— Aufgabenstellung —
Gib aus dem Text zur Handhygiene den Abschnitt wortgetreu aus, der mit „Die Diplomkrankenpflegerin dokumentiert“ beginnt und mit „ein Umdenken gegeben.“ endet.

— Textauszug —
Das Datum 5. 5. wurde bewusst gewählt und symbolisiert die fünf Finger einer Hand. Darauf bauen die fünf Momente der Handhygiene auf: „Damit arbeiten wir im Klinikalltag ständig“, erklärt Gertraud Schmid-Rebatz, seit 30 Jahren Hygienefachkraft am Klinikum Schärding.

Eine lächelnde Frau mit kurzen, dunklen Haaren und einem weißen Kittel.

Gertraud Schmid-Rebatz

Konkret bedeutet das im Spital: Hände desinfizieren vor dem Patientenkontakt, vor einer aseptischen Tätigkeit (etwa Verbinden von Wunden), nach dem Kontakt mit potenziell infektiösem Material (z. B. Blutabnahme), nach Patientenkontakten und nach dem Kontakt mit der unmittelbaren Patientenumgebung (z. B. Bettwäsche).

Daumen und Fingerkuppen als Stiefkinder

In Schulungen übt das Klinikpersonal mit fluoreszierendem Desinfektionsmittel unter Schwarzlicht, um zu sehen, ob die Reinigung ausreichend war: „Da sieht man oft, dass der Daumen und die Fingerkuppen die Stiefkinder sind. Das muss man also bewusst machen“, so Schmid-Rebatz.

Eine Person wäscht sich die Hände mit Seife unter einem Wasserhahn.

Die Diplomkrankenpflegerin dokumentiert an ihrer Arbeitsstelle auch den Verbrauch an Desinfektionsmitteln, „der seit Corona massiv gestiegen und seitdem auch nicht mehr zurückgegangen ist.“ Da habe es also ein Umdenken gegeben.

— Bereitgestelltes Material —
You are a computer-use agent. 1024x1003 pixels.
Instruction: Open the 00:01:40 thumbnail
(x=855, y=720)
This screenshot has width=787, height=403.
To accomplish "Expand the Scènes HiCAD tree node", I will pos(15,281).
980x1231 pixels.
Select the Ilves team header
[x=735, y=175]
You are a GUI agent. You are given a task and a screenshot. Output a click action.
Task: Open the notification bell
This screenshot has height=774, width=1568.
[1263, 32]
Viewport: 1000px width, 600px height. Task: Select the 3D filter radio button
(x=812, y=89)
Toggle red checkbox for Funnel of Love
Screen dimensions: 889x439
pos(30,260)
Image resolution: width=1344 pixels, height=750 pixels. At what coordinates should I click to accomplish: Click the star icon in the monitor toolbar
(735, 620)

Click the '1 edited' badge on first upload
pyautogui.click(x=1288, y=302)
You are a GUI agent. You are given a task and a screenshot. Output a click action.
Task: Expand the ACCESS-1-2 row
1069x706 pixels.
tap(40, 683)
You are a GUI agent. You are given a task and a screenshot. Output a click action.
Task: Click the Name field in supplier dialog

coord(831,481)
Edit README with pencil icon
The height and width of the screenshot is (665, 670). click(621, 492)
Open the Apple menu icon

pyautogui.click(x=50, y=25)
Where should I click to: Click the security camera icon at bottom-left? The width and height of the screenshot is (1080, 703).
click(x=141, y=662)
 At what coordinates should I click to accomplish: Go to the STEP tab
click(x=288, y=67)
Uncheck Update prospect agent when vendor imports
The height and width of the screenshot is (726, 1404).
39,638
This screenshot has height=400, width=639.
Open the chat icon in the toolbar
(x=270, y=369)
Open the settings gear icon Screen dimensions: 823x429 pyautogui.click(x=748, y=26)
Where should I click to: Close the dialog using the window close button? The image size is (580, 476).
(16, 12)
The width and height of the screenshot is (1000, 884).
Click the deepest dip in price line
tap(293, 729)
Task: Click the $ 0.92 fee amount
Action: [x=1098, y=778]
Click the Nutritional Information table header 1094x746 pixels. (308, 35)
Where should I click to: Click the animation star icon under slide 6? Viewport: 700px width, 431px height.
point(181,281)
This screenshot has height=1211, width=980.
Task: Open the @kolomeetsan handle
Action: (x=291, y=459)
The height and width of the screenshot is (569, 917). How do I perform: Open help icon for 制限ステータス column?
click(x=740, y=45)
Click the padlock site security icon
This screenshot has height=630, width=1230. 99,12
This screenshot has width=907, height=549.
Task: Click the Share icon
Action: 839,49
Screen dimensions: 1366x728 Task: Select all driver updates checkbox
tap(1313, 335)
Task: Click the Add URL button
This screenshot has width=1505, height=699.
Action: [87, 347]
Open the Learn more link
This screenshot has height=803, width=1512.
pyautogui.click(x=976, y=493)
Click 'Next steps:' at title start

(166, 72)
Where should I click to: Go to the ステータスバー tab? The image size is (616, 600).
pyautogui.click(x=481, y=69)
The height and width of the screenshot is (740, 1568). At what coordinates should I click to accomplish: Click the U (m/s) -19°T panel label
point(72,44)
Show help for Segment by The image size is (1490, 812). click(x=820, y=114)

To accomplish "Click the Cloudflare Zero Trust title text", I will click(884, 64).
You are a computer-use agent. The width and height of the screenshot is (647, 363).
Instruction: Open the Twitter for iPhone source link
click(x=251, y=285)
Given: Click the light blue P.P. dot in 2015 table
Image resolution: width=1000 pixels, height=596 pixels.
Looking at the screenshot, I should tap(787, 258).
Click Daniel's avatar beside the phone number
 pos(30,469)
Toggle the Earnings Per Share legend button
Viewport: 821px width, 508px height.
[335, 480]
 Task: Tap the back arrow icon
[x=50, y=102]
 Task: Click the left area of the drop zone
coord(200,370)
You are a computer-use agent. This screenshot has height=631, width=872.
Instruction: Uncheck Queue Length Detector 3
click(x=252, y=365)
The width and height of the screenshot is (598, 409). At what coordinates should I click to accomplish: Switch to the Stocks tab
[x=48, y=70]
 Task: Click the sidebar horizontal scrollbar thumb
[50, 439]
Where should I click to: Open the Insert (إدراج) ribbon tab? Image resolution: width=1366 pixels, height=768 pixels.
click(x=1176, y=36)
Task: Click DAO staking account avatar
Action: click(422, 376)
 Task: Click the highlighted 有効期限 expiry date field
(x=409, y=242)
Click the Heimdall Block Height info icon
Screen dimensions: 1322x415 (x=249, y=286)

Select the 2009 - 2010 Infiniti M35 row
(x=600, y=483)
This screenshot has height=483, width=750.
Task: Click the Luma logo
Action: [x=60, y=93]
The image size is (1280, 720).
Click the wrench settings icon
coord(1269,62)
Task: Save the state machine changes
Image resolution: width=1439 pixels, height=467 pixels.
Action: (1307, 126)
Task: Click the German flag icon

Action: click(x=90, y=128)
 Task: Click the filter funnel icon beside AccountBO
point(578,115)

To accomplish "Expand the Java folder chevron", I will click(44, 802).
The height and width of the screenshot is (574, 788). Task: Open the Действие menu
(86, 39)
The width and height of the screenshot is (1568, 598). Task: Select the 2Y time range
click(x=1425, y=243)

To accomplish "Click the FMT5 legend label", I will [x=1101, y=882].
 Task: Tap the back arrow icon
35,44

— Antwortfeld —
Die Diplomkrankenpflegerin dokumentiert an ihrer Arbeitsstelle auch den Verbrauch an Desinfektionsmitteln, „der seit Corona massiv gestiegen und seitdem auch nicht mehr zurückgegangen ist.“ Da habe es also ein Umdenken gegeben.